The two biggest ones, implementing the new eSOAR electronic health records system and striving to meet the federal government’s meaningful use standards, go hand in hand.
A third change, a complete physical restructuring of the department, is an offshoot of the first two.
CIS is gearing up to roll out eSOAR, a hospital-wide electronic health record system, next year. eSOAR was named to brand the Siemens products that KSB will utilize, and reflects what is gained by implementing the suite of products, It also helps staff at KSB to claim ownership of the products as they will be used by hospital staff and providers throughout KSB.
The eSOAR system will be used for clinical care of the patient, by Pharmacy, for administration of medications, and by scheduling and billing areas.
“The project involves meeting with almost every department of the hospital and clinics to understand work flow and processes,” Director of Information Systems Dave Ginn explained. “The product is then configured to work in KSB’s environment.”
Director of CIS Teresa Gibson, who originated the name eSOAR for KSB’s system—it stands for electronic, Safety, Outcomes, Access and Results—said the emphasis is on far more than records.
“It’s electronic medical records, but it’s more than that,” she explained. “It’s a complete enterprise record system.

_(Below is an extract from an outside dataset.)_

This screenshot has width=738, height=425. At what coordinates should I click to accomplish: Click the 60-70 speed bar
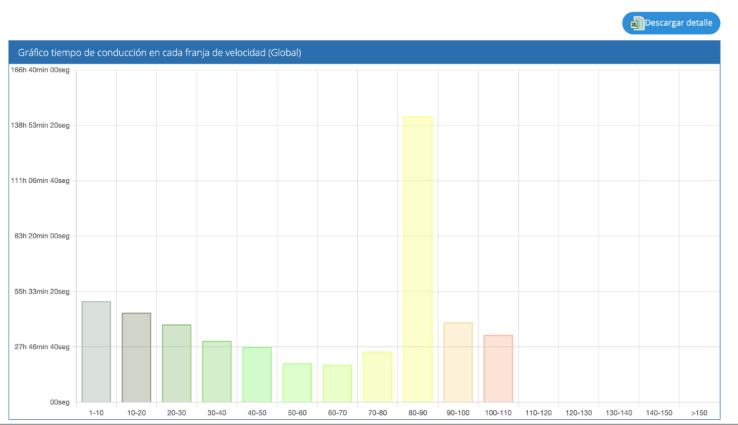(x=337, y=383)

It reaches many different areas and dimensions of the hospital.
“A work-flow engine is operating in the background so when a nurse or doctor puts in an order, it may trigger several different things that have to be done to accomplish it.”
For example, Gibson pointed out, discharge orders may notify the Housekeeping Department of a bed that now needs to be changed and made up for a new patient. Or a doctor’s orders for an inpatient to be put on a special diet may alert the Dietary Department of these requirements.
While eSOAR will standardize KSB’s record keeping and allow everyone to “see” and be on the same page, it also demonstrates to the federal government that meaningful use is being achieved.
Meaningful use is a government incentive program that currently rewards hospitals for using electronic records in defined ways to improve the care we provide to our patients.
Examples include keeping medication and allergy lists up to date and complete or providing patients with summaries of their office visits or inpatient stays.
Right now the incentive dollars are like bonuses; however, come 2015, hospitals will be required to demonstrate meaningful use at the risk of losing reimbursement dollars.
“KSB Administration recognized that now is the time to jump on board and earn some incentive dollars that will help us recoup our costs of implementing eSOAR,” Gibson said. “Meaningful use will be required of all hospitals by the end of next year to receive the full incentive amount.
“But eSOAR will help us get there. It has kind of morphed with meaningful use to the point where we can accomplish our objectives together.”
All of these changes have resulted in changes to the CIS office on the first floor of the KSB Annex. Consultants who have been working with the department to assist with the implementation of eSOAR recommended that a command center be established, so the CIS area has been reconfigured and some employees have been moved to other offices.
“We have created a command room where we can bring people in to gather information, review work processes, and work on the computer build for eSOAR,” Gibson added. “But we kept the staff members here who we would need if questions arise and to hear information needed for the build.
“It made sense to relocate our scanning technicians. As we get closer to going live, our command center will be especially vital to implementation.”